How to handle periodic changes of session state values and cookies that relate to denial of access
I set up a up a proxy session and a scraping session, then added scrapeable files. Then I added sesison variables that allow me to insert userID and password into a scrapeable file. It all works. However, I did the same thing previously and it worked too, but then it stopped working after a few hours. After while the scraping session began issuing a 404 code, which is the status code that means the web site denied access. I logged on to the web site manually and that worked, so the userID and password were OK. So something else changed. My guess is that a value in session state or a cookie changes periodically, perhaps as a security measure. But I really don't know.
What do you think happened?
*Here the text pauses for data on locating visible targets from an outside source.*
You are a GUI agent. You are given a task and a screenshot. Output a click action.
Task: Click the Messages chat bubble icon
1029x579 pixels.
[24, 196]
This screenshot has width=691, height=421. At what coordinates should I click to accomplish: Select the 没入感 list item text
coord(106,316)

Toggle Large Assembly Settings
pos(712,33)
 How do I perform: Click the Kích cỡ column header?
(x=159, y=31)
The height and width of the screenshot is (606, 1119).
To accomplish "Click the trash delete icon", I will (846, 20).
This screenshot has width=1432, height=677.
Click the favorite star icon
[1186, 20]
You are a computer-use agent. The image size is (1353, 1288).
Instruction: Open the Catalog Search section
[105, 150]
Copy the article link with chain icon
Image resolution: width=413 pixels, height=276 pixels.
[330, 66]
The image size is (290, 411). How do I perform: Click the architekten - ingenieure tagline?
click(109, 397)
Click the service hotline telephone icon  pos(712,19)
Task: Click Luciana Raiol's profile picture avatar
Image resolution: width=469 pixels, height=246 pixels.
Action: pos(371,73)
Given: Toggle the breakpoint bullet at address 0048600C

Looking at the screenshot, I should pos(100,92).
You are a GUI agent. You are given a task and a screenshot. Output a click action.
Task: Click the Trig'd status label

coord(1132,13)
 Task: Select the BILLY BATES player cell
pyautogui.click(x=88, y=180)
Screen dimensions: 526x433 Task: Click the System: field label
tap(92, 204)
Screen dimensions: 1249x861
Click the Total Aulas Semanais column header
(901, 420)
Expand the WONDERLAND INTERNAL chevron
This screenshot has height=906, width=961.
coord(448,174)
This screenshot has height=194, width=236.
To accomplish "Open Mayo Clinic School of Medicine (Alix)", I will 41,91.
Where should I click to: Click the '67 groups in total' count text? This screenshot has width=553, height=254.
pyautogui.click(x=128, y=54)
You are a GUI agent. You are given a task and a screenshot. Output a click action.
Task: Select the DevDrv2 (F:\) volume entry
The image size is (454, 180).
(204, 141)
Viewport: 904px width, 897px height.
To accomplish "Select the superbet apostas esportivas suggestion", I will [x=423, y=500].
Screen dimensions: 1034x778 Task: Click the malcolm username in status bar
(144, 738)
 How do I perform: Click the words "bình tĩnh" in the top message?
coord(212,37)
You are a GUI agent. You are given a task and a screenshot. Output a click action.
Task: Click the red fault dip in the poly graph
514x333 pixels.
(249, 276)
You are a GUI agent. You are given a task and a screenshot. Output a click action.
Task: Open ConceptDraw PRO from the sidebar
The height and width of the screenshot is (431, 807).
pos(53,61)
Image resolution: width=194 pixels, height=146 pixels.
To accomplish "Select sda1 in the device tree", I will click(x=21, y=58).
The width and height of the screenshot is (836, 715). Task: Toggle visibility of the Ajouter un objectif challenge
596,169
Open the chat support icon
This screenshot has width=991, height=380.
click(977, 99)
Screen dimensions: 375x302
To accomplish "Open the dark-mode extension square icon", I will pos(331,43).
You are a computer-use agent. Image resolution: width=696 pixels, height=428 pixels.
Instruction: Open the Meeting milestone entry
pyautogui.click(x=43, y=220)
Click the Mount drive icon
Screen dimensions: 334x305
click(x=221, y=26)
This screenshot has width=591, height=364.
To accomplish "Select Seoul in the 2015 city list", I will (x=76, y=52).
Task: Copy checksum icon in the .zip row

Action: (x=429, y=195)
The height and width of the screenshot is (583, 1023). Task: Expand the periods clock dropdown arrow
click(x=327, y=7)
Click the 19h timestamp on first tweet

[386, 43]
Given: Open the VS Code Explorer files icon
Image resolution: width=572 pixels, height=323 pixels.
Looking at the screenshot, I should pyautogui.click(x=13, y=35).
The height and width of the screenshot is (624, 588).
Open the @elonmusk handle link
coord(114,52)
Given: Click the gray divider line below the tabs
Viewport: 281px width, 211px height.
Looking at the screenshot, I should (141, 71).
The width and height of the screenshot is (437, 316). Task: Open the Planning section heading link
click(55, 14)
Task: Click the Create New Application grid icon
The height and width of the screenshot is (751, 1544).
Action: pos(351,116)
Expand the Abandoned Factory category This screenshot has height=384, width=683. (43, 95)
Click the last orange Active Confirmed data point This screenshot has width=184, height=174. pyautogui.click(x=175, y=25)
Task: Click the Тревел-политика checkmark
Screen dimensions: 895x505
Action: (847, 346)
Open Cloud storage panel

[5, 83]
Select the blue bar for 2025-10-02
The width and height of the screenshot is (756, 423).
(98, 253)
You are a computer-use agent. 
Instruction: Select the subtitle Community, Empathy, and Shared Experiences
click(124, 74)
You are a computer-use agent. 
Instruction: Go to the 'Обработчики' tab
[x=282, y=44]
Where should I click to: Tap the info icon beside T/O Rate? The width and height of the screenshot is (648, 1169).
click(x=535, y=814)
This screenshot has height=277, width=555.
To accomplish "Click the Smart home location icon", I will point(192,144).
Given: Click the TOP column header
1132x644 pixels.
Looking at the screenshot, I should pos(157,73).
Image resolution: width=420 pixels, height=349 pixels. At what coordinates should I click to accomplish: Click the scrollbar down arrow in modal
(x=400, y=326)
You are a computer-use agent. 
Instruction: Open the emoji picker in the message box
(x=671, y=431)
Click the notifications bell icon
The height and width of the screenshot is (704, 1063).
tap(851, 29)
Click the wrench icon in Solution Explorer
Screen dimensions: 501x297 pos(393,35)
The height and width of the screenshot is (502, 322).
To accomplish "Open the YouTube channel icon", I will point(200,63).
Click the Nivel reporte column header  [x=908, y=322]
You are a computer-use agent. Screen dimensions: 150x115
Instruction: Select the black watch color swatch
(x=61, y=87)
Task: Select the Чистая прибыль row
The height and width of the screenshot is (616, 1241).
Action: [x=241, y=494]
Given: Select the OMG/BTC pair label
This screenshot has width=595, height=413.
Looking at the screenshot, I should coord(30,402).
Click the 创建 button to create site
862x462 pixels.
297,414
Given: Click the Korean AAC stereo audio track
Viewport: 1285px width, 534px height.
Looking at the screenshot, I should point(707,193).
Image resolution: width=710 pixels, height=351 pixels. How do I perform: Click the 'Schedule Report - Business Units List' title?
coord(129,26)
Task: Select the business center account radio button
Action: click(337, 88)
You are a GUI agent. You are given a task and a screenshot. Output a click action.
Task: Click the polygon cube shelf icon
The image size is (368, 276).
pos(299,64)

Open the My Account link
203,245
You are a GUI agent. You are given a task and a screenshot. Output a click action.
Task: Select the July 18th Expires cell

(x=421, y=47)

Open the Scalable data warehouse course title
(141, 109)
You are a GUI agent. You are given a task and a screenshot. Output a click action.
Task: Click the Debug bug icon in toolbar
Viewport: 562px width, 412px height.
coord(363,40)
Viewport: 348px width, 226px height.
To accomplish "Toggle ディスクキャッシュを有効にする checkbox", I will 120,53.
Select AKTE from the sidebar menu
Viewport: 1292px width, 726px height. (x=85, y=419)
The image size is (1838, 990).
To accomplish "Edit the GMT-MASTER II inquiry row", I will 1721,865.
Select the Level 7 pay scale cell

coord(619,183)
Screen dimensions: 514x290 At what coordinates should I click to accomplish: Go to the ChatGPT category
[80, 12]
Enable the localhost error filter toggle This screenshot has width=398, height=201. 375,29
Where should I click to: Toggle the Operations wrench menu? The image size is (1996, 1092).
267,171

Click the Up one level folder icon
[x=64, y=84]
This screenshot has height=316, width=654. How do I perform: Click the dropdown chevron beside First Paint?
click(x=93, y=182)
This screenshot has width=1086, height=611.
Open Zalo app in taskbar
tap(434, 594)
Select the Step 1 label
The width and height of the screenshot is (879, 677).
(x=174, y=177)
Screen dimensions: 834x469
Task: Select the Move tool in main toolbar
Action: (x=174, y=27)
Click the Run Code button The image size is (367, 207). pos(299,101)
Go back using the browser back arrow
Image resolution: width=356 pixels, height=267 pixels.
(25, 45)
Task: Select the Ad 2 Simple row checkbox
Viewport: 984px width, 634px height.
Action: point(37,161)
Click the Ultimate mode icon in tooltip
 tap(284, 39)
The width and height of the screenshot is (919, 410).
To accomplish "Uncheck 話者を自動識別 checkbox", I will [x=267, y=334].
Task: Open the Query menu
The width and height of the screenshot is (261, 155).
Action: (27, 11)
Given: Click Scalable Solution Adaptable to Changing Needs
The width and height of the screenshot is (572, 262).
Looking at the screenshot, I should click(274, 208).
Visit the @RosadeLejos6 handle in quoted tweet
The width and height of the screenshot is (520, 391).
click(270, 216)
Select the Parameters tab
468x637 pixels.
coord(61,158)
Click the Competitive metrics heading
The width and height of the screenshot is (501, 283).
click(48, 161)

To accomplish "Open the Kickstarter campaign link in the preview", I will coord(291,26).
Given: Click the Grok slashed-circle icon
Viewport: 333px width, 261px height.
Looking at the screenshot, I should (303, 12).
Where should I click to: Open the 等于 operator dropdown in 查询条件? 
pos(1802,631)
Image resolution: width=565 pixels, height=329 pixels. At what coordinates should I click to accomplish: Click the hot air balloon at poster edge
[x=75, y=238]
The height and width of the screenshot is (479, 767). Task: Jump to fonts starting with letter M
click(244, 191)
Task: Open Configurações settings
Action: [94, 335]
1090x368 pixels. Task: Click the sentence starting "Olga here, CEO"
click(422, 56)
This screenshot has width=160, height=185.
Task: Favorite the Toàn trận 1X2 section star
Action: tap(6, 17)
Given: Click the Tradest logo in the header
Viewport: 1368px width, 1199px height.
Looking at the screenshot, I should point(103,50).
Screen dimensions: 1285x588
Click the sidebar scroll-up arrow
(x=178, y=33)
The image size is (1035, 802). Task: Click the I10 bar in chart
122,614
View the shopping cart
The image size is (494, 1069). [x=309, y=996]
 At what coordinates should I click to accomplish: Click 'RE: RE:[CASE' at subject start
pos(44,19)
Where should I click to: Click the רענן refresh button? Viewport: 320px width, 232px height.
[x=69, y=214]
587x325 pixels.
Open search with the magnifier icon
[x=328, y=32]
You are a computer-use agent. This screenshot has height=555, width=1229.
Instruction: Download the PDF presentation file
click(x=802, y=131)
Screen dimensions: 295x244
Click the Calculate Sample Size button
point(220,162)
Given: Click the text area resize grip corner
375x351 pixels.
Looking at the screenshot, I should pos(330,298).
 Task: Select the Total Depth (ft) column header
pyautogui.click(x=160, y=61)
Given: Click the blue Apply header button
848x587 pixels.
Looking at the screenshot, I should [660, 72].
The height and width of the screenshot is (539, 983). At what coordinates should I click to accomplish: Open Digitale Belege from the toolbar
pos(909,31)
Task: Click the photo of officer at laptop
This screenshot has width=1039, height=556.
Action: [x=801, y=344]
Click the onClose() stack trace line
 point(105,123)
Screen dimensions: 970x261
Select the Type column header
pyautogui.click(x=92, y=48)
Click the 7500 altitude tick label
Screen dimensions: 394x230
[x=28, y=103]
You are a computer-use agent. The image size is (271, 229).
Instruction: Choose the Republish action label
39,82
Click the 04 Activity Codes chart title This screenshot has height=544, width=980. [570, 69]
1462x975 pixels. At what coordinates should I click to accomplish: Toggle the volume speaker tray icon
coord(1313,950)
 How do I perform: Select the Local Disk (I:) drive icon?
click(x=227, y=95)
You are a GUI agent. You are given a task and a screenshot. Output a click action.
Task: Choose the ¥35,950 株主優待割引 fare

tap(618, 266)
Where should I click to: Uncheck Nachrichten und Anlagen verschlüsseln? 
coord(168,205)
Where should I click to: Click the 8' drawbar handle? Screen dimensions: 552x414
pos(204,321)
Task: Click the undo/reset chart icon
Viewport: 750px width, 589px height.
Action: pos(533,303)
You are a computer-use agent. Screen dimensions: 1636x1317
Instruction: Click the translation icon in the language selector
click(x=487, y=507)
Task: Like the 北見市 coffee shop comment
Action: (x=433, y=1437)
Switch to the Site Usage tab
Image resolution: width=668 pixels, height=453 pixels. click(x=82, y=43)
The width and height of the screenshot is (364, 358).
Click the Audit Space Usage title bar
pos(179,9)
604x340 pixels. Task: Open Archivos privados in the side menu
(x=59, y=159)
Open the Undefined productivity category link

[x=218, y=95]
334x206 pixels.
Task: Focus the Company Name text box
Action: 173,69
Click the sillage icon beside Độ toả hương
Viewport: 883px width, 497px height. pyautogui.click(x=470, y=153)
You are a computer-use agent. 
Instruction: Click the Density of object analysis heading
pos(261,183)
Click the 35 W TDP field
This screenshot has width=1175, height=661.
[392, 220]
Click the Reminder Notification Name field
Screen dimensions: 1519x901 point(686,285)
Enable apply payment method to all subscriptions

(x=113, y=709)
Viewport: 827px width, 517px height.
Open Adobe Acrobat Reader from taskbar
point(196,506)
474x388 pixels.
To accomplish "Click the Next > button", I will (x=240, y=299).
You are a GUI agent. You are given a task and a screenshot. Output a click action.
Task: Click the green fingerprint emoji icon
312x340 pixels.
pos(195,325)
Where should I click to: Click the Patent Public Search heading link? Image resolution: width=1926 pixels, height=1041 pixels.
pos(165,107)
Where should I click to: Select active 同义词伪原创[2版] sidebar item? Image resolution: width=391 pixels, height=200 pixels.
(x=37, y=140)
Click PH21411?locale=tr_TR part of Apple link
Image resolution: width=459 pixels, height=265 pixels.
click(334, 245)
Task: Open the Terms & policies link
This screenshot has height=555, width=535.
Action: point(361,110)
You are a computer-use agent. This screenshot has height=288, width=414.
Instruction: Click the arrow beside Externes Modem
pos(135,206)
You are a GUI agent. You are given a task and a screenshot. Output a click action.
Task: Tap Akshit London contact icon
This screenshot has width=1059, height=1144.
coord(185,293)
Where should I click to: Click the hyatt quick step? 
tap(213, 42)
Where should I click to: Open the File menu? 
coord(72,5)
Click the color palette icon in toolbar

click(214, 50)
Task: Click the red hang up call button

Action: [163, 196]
How can I determine what happened? Is there anything I can do to overcome this problem, or are there some sites you just can't scrape because of the way that the site is setup?
I see a "compare" feature in "Last Request". I see that some cookie values have chnged, there are new cookies, and there are "Headers". The Headers also have some new values, and some headers are added and deleted. Can screen-scraper in some way get the new cookies, headers and their values, and set the cookies and headers in downstream scapeable files, so that it doesn't gete a 404?
Actually HTTP 404 is "file
Actually HTTP 404 is "file not found", but it could be a cookie or session. Most of the time screen-scraper will handle those automatically, but if either is set in JavaScript, screen-scraper doesn't run that so you may need to review the JavaScript and see if there is anything set there that you need to set manually.